DOCUMENT PASSAGE:
Posted by Markus Jelsma <ma...@buyways.nl>.

Nutch has a fuzzy hashing algorithm for generating digests for a document. Solr incorporates the TextProfileSignature that comes from Nutch. I'm not sure if the digest field is generated by this algoritm, if it is, it makes sense to use that for deduplication. If the digest field is generated by an exact hashing algoritm such as MD5, it won't allow you do use the TextProfileSignature algoritm in Solr for fuzzy matching.
 
-----Original message-----
From: Nemani, Raj <Ra...@turner.com>
Sent: Fri 24-09-2010 23:18
To: user@nutch.apache.org; Markus Jelsma <ma...@buyways.nl>; 
Subject: RE: Duplicate URLs

So I used to Solr deduping in the end by configuring Solr for Deduping
in SolrConfig.xml.  Here is what I ended up doing.  I noticed that the
digest field generated by Nutch for the two URLs I mentioned is same.
So I used that as the filed and created new Signature field in the
schma.xml.  Here are my config changes from SolConfig.xml.  It does feel
weird to use he digest filed for this purpose.  Does this make sense?  

SolrConfig.xml
---------------------------



<updateRequestProcessorChain name="dedupe">
    <processor
class="org.apache.solr.update.processor.SignatureUpdateProcessorFactory"

RECORD SET:
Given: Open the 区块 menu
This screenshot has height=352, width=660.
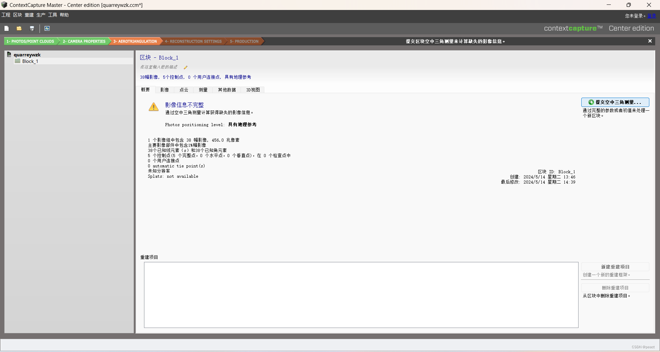Looking at the screenshot, I should click(x=17, y=15).
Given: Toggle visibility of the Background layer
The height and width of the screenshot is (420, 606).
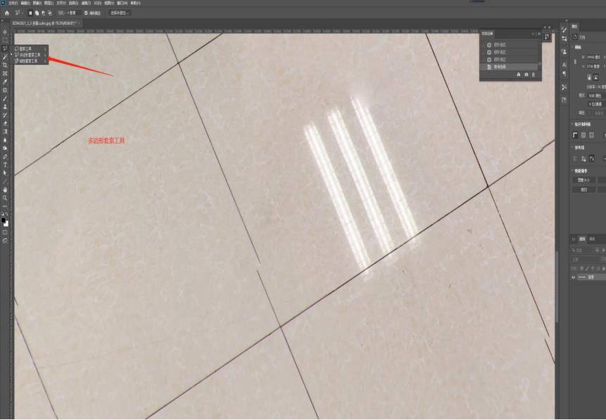Looking at the screenshot, I should 574,277.
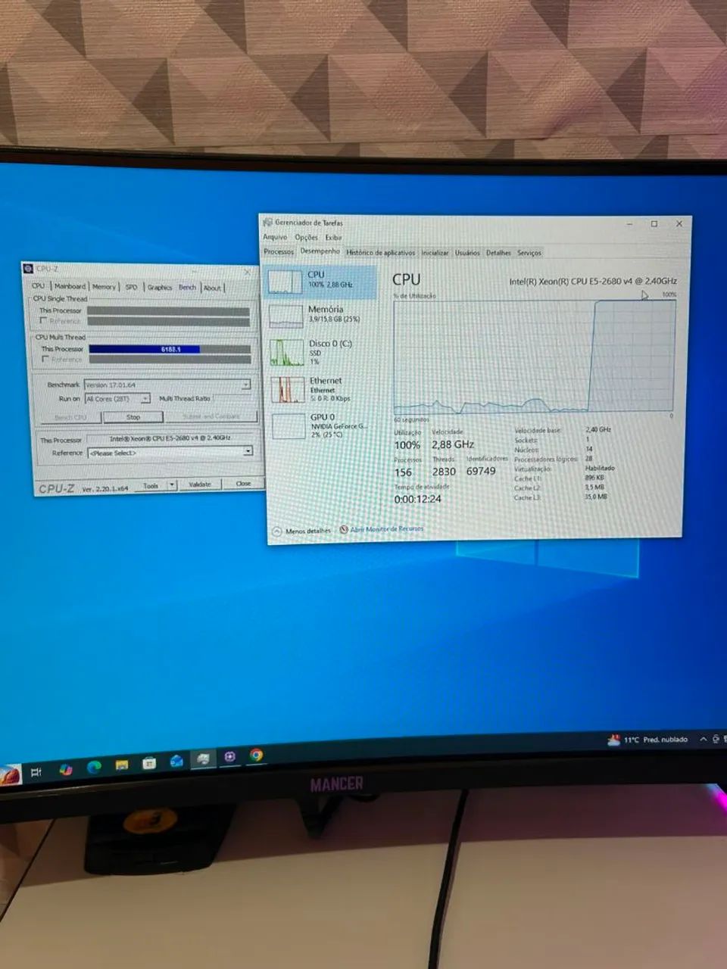Expand the Reference Please Select combo box
Viewport: 727px width, 969px height.
coord(170,453)
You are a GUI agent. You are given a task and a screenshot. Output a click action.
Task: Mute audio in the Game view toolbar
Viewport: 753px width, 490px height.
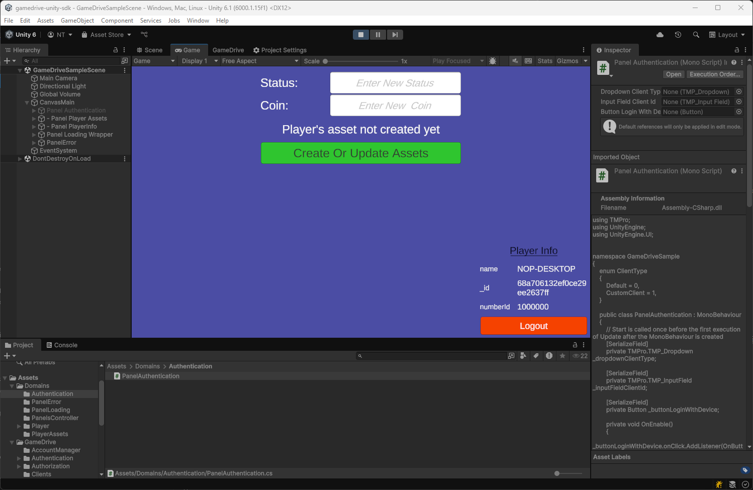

DIRECTIONS:
1. Repeat everything in the Nutch deduplication thread from "So I used to" down to "this make sense?".
2. Carry on the Nutch and Solr deduplication thread from the point where it stops.
The lines come from a separate source unrelated to the thread.

WRITTEN RESPONSES:
1.
So I used to Solr deduping in the end by configuring Solr for Deduping
in SolrConfig.xml.  Here is what I ended up doing.  I noticed that the
digest field generated by Nutch for the two URLs I mentioned is same.
So I used that as the filed and created new Signature field in the
schma.xml.  Here are my config changes from SolConfig.xml.  It does feel
weird to use he digest filed for this purpose.  Does this make sense?

2.
>
      <bool name="enabled">true</bool>
      <str name="signatureField">sig</str>
      <bool name="overwriteDupes">true</bool>
      <str
name="signatureClass">org.apache.solr.update.processor.Lookup3Signature<
/str> 
  <str name="fields">digest</str>
  </processor>
    <processor class="solr.LogUpdateProcessorFactory" />
    <processor class="solr.RunUpdateProcessorFactory" />
  </updateRequestProcessorChain>


<requestHandler name="/update" class="solr.XmlUpdateRequestHandler" >
   <lst name="defaults">
     <str name="update.processor">dedupe</str>
   </lst>
 </requestHandler>

Schema.xml
--------------------

<field name="sig" type="string" stored="true" indexed="true"
multiValued="true" />

-----Original Message-----
From: Markus Jelsma [mailto:markus.jelsma@buyways.nl] 
Sent: Friday, September 24, 2010 7:29 AM
To: user@nutch.apache.org
Subject: Re: Duplicate URLs


On Friday 24 September 2010 00:33:54 Nemani, Raj wrote:
> My solr index has sources other than the data generated from Nutch
crawls. 
>  What this means is that when I do solrDedup from Nutch, the dedup
process
>  will happen across the entire solr Index, not just on the documents
>  generated and submitted by Nutch, Am I correct?

Correct.

> 
> Is there a way I can have the deduping done on the Nutch side before
>  sending the data set to Solr even if it means I need to generate the
Nutch
>  index.  Just to reiterate my dupes are based on the content, not on
the
>  URL.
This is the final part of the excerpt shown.